For out of the strife which woman
Is passing through to-day,
A man that is more than human
Shall yet be born, I say.
A man in whose pure spirit
No dross of self will lurk;
A man who is strong to cope with wrong,
A man who is proud to work.
A man with hope undaunted,
A man with godlike power,
Shall come when he most is wanted,
Shall come at the needed hour.
He shall silence the din and clamor
Of clan disputing with clan,
And toil’s long fight with purse-proud might
Shall triumph through this man.
I know he is coming, coming,
To help, to guide, to save.
Though I hear no martial drumming,
And see no flags that wave.
But the great soul travail of woman,
And the bold free thought unfurled,
Are heralds that say he is on the way—
The coming man of the world.
Mourn not for vanished ages
With their great heroic men,
Who dwell in history’s pages
And live in the poet’s pen.
For the grandest times are before us,
And the world is yet to see
The noblest worth of this old earth
In the men that are to be.
A MAN’S REPENTANCE.
[Intended for recitation at club dinners.]

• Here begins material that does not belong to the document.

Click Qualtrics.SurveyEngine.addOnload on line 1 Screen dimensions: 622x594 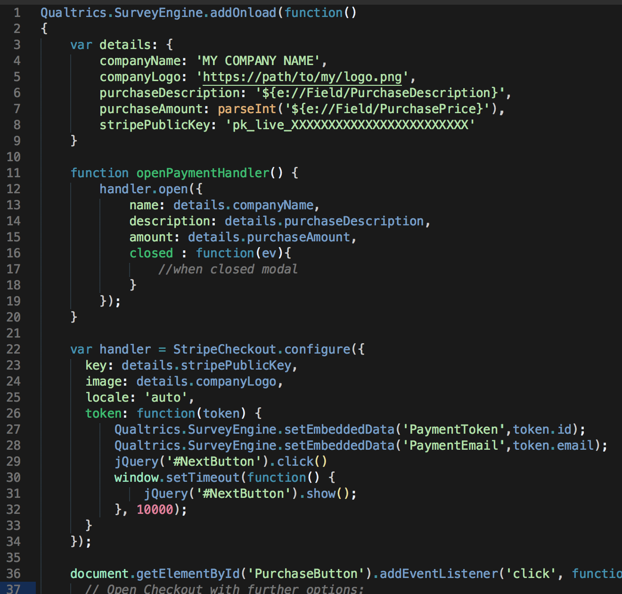[156, 13]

O-night when I came from the club at eleven,
Under the gaslight I saw a face—
A woman’s face! and I swear to heaven
It looked like the ghastly ghost of—Grace!
And Grace? why, Grace was fair; and I tarried,
And loved her a season as we men do.
And then—but pshaw! why, of course, she is married,
Has a husband and doubtless a babe or two.
She was perfectly calm on the day we parted;
She spared me a scene, to my great surprise.
She wasn’t the kind to be broken-hearted,
I remember she said, with a spark in her eyes.
I was tempted, I know, by her proud defiance
To make good my promises there and then.
But the world would have called it a mésalliance!
I dreaded the comments and sneers of men.